Precise control of the local atomic structure of single-atom catalysts represents a critical foundation for designing advanced electrocatalysts with specific activity and selectivity for energy conversion and storage. This work presents the facile and novel synthesis of a high-performance cobalt (Co) single atom catalyst (S–Co–N–C) featuring a dynamic, symmetry-broken S–Co–N₄ moiety, which is achieved through the controlled pyrolysis of a Co-impregnated γ-cyclodextrin metal–organic framework (Co-CDMOF). Experimental and density functional theory (DFT) analyses demonstrate that the axial sulfur (S) coordination induces an asymmetric electron distribution and optimizes the electronic nature of the Co site, thereby facilitating a rapid oxygen reduction reaction (ORR) pathway.
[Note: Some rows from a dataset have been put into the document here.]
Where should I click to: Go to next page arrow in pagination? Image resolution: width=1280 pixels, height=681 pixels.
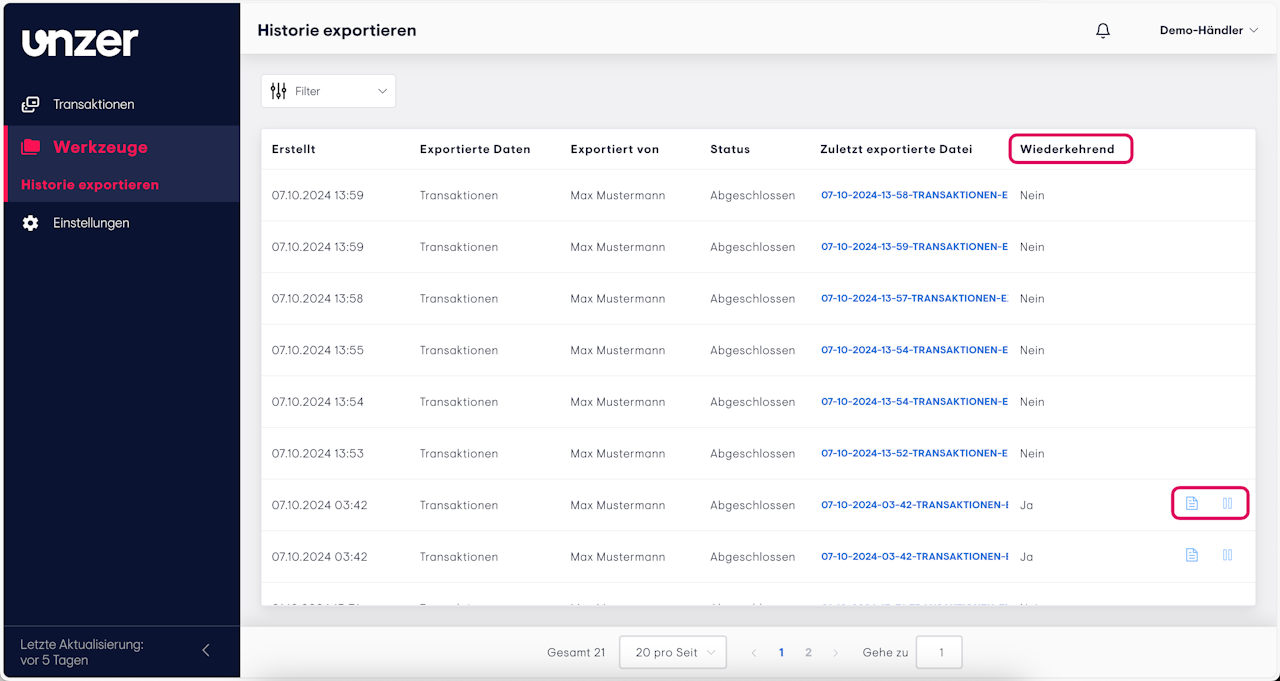pyautogui.click(x=835, y=653)
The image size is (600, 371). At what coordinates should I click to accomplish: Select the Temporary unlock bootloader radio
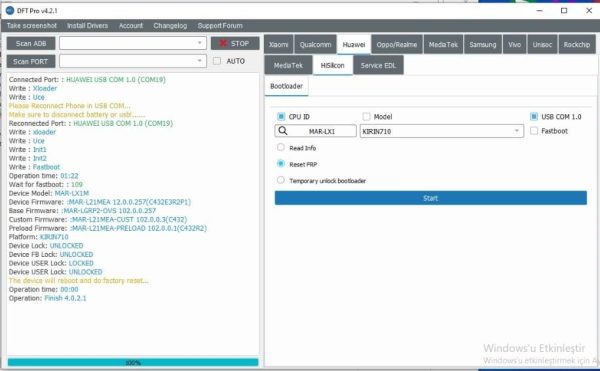tap(280, 180)
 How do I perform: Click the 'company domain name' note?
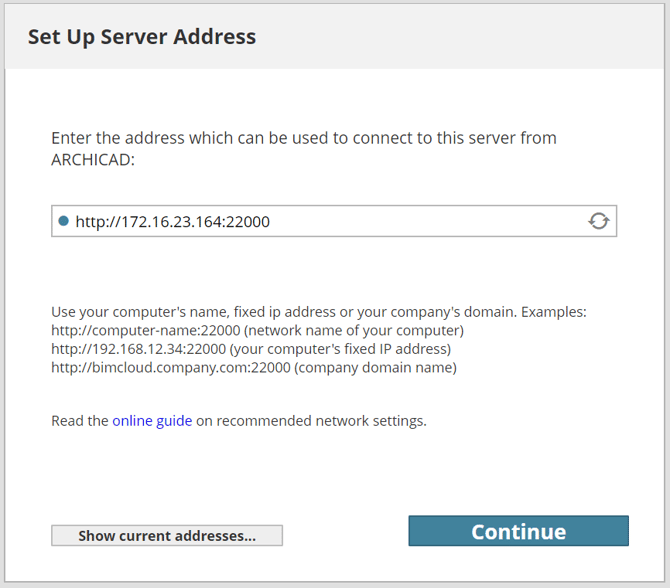[376, 368]
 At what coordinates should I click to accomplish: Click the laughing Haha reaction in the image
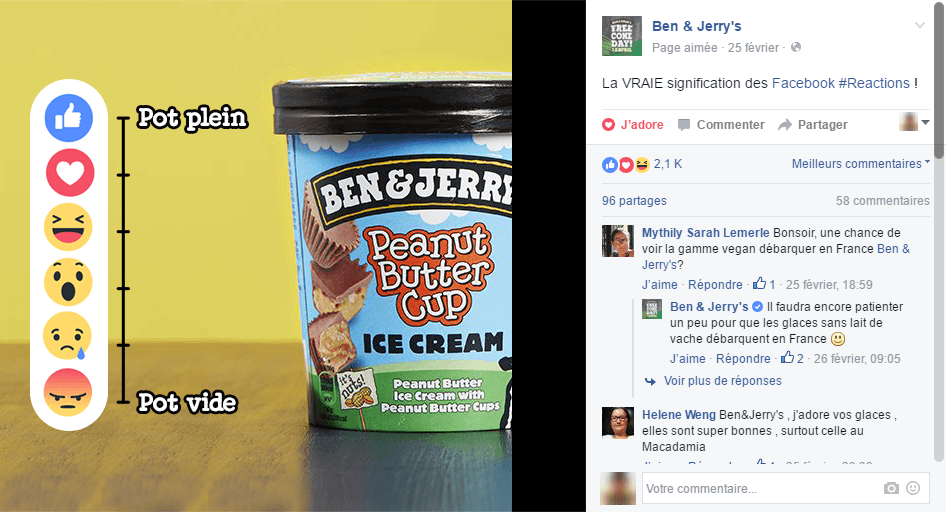pos(68,227)
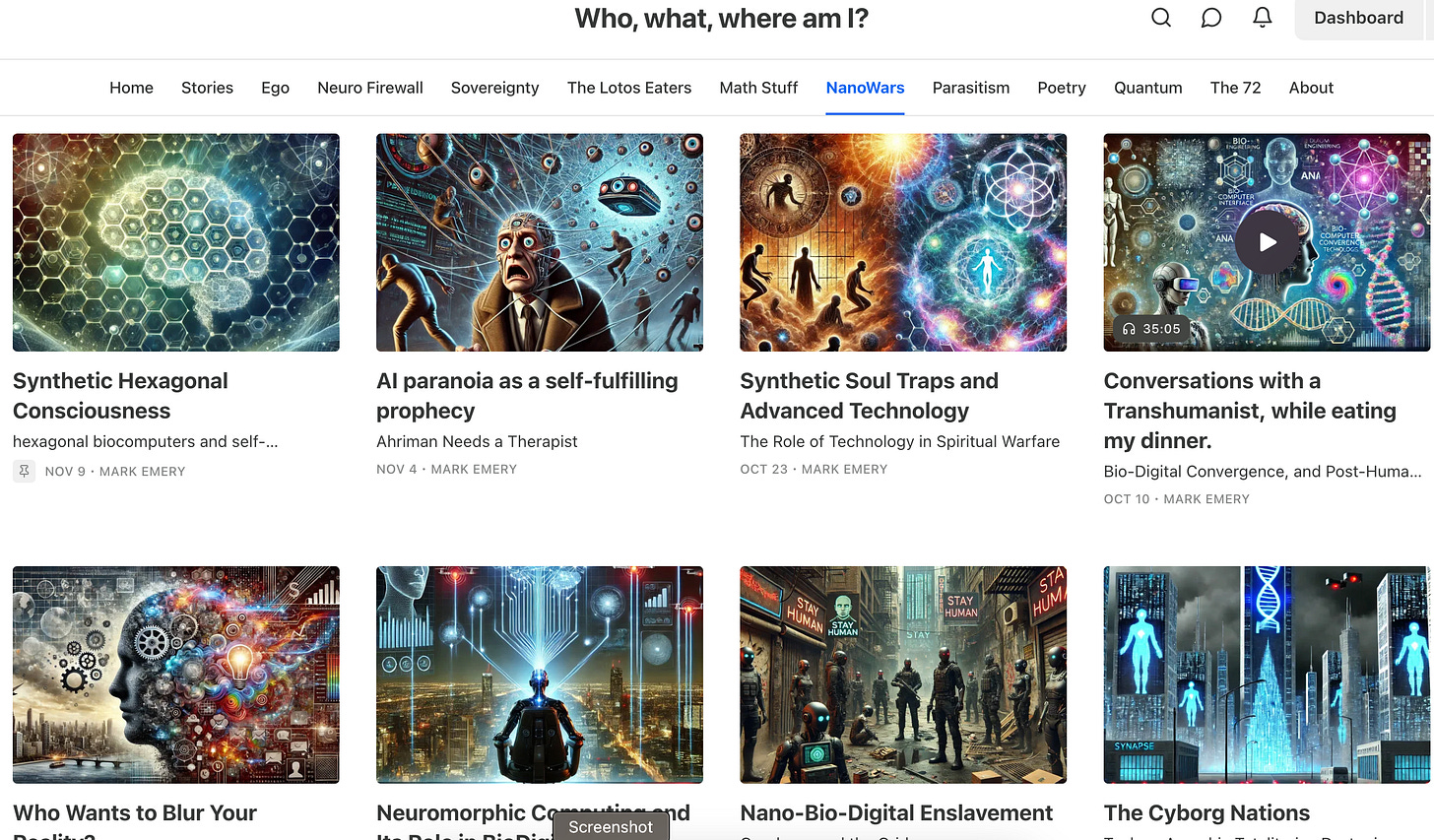Image resolution: width=1434 pixels, height=840 pixels.
Task: Click the headphones icon next to 35:05
Action: pos(1129,329)
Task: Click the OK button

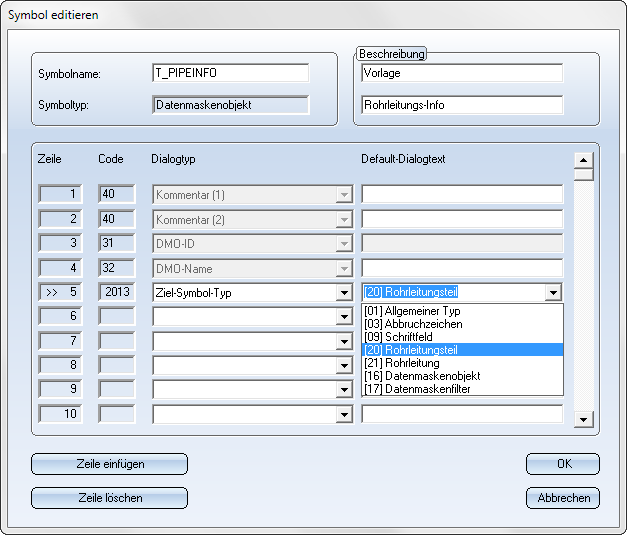Action: click(562, 464)
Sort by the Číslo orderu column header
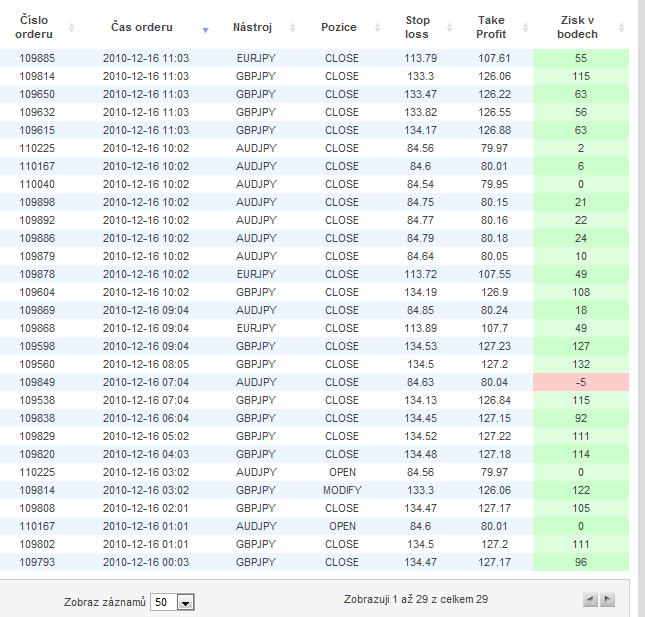Screen dimensions: 645x617 click(33, 27)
The optimized S–Co–N–C demonstrates a high positive half-wave potential (E_1/2 of ∼0.79 V vs. RHE) and robust stability relative to Pt/C. Furthermore, the S–Co–N–C electrocatalyst performs effectively as an air-cathode in rechargeable zinc–air batteries (ZABs), delivering a high power density of ∼135 mW cm⁻² and excellent cycling stability over 200 h of operation. This investigation establishes a promising method for designing axial coordination configuration of single-atom catalysts (SACs) and highlights the promising potential of cyclodextrin-based MOFs as a highly versatile platform for fabricating advanced materials for energy conversion and storage.